Initially, the deaeration of the water used to prepare the aqueous solution of metaphenylenediamine is carried out.

For these purposes, distilled water or water purified by reverse osmosis is used. At the beginning of deaeration, the oxygen content in the water is controlled. Since it is usually purified water intended for use in similar technological processes. for several hours it stays in the air, it is saturated with oxygen up to 6-8 mg / l. Deaeration of water was carried out by heating to a boiling point and subsequent prolonged boiling, after which water is cooled in a closed vessel, while the content of dissolved oxygen is reduced by 2-10 times. To absorb the remaining dissolved oxygen in water was added sodium hydrosulfite in an amount of 0.1-0.5% of the mass.

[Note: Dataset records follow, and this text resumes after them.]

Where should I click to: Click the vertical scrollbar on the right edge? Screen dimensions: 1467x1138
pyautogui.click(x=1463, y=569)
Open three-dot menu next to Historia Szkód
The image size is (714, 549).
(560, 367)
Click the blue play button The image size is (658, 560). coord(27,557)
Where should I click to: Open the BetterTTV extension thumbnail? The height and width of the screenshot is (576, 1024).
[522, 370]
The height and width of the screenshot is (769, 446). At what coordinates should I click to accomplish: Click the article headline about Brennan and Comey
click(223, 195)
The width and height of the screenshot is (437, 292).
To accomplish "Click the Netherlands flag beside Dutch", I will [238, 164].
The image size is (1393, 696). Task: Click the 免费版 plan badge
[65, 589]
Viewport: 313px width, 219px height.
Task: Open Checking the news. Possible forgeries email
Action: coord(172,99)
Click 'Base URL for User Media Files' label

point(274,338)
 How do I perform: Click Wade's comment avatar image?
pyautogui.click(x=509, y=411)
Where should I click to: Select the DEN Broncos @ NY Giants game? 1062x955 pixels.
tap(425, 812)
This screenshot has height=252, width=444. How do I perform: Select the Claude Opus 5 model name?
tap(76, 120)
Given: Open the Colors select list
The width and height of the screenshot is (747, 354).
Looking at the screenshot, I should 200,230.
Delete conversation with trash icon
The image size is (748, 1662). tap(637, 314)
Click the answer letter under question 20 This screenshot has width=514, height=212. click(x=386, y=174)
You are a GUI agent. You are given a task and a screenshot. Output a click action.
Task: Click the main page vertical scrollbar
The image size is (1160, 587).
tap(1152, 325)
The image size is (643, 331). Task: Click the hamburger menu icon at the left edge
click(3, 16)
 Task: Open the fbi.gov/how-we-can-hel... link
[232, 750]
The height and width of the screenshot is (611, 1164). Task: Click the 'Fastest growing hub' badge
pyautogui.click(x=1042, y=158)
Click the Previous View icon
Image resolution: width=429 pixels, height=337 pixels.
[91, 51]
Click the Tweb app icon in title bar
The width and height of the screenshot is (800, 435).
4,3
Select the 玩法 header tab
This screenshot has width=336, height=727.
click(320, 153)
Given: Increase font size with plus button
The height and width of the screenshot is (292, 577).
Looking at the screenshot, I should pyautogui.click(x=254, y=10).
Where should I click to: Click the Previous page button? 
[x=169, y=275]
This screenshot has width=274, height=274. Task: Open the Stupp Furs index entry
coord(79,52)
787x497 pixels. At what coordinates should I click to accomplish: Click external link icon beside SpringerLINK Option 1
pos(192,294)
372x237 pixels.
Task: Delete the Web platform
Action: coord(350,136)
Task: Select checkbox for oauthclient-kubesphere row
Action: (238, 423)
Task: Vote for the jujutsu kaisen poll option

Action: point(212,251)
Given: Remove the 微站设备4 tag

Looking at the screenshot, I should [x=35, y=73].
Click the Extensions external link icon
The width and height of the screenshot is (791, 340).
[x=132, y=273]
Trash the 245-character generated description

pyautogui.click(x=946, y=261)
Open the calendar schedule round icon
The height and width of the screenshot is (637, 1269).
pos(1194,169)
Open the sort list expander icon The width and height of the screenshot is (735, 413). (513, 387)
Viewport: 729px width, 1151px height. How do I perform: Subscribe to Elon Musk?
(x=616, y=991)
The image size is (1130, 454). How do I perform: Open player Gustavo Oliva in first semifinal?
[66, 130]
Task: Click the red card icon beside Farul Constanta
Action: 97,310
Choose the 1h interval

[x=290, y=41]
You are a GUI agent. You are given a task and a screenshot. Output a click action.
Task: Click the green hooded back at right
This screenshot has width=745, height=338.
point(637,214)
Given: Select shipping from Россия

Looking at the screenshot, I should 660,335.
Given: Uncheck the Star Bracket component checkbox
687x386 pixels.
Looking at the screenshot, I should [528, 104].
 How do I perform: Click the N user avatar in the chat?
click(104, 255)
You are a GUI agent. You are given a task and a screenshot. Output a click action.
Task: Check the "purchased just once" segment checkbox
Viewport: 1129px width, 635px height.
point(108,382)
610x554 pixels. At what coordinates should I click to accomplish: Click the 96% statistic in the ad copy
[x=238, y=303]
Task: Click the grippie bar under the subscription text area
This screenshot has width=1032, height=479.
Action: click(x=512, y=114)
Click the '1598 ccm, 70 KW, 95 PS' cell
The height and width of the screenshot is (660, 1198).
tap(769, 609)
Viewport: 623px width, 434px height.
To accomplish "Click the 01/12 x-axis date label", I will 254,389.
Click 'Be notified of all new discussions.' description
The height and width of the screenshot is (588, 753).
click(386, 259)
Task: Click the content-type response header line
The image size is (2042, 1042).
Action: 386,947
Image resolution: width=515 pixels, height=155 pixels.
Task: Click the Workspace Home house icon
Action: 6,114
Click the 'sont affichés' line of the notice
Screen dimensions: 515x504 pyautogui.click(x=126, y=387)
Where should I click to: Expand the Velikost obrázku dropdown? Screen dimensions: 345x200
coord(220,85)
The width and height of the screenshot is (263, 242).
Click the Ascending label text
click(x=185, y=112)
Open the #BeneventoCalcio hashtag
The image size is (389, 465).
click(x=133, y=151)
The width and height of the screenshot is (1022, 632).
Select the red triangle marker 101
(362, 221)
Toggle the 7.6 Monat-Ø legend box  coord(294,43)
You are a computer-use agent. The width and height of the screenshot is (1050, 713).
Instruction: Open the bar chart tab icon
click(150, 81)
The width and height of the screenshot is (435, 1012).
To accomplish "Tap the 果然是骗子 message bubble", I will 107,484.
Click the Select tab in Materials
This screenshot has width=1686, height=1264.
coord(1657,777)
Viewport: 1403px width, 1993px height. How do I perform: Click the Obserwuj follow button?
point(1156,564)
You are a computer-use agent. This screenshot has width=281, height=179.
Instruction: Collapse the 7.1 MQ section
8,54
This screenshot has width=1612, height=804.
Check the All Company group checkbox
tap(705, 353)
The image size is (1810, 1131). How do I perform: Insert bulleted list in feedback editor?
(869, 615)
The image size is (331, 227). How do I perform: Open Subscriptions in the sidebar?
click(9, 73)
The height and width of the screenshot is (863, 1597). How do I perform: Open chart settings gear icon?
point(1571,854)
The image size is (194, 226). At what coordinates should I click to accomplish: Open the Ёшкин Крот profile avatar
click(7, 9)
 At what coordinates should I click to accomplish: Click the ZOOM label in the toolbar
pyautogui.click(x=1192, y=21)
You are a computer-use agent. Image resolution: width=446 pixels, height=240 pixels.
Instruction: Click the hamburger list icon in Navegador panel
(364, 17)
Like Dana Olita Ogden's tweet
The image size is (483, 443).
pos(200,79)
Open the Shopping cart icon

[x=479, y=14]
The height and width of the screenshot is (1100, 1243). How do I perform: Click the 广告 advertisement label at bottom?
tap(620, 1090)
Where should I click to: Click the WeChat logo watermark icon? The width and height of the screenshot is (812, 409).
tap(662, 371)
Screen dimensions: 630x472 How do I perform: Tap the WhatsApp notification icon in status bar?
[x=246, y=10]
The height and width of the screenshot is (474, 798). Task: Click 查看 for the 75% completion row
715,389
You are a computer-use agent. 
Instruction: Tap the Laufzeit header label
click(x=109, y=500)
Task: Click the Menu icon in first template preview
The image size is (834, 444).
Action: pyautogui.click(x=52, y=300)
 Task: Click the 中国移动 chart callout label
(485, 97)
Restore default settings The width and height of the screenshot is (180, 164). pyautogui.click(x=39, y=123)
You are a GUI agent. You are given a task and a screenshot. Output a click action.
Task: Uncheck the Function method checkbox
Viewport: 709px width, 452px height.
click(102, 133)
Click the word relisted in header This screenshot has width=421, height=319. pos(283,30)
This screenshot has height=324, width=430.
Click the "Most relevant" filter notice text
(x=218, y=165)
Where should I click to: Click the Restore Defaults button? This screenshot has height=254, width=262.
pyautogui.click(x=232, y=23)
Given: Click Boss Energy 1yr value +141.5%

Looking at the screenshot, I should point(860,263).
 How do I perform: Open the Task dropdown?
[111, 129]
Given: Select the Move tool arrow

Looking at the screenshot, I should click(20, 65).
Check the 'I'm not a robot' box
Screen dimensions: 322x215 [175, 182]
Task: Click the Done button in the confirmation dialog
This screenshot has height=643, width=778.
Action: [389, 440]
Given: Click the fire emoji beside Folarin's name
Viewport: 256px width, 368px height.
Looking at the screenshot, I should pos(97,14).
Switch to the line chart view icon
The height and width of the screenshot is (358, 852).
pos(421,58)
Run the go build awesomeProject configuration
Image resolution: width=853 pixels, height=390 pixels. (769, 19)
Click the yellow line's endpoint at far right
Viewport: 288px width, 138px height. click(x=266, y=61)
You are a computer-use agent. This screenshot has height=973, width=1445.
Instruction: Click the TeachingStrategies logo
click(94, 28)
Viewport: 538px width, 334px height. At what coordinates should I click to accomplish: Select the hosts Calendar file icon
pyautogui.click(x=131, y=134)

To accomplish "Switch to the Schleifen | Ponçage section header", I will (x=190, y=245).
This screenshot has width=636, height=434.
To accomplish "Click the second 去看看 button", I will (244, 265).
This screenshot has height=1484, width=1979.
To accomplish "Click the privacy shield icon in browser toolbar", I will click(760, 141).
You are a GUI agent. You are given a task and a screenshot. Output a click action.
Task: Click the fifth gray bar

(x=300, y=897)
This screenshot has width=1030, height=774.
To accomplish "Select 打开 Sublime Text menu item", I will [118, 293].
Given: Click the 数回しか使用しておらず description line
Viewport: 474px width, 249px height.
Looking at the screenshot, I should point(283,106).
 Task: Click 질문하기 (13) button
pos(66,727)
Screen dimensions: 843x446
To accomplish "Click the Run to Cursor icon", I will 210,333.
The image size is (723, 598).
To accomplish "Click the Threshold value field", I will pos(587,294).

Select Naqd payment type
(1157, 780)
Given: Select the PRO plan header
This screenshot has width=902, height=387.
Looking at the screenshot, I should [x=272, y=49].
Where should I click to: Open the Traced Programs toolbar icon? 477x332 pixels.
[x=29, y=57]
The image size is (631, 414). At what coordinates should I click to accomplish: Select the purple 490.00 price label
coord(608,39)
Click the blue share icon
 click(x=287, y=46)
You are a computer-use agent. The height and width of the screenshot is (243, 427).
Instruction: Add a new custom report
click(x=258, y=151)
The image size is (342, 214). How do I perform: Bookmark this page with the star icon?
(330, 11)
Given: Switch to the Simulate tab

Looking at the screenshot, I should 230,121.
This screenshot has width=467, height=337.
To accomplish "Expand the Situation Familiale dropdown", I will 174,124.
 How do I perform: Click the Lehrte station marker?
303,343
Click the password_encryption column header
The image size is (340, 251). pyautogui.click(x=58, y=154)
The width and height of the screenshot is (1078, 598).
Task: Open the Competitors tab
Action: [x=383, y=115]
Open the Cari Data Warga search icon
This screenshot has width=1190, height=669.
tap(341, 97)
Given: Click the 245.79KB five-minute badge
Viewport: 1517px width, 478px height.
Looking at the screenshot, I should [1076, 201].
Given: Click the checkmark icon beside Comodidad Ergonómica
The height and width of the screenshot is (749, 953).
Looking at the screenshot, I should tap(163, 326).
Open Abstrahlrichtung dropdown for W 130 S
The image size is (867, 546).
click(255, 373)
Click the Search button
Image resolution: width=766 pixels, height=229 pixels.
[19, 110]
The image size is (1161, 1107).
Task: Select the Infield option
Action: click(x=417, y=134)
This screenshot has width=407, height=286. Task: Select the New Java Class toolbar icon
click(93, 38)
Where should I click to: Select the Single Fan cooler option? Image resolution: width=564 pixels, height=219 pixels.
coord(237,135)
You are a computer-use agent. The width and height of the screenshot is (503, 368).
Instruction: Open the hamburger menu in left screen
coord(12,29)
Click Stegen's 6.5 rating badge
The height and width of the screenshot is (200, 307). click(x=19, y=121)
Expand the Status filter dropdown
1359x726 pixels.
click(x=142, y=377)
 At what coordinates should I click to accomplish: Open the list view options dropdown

Then, (mass%) was added to deaerated water with stirring: metaphenylenediamia - 2, triethylamine - 2, sulfocamphoric acid - 4.6, sodium lauryl sulfate - 0.15, and tetraethylammonium bromide - 0.05-0.2.

The resulting solution was stored in a dark tightly closed container.

A mixture of a solution of an acyl chloride reagent in an organic solvent was obtained by mixing isophthaloyl chloride and trimesoyl chloride in a weight ratio of (0.1-0.3): (0.05-0.2) and further dilution in saturated hydrocarbons (hexane, heptane, Isopar G, H , L, White Spirit, Petroleum ether) at room temperature.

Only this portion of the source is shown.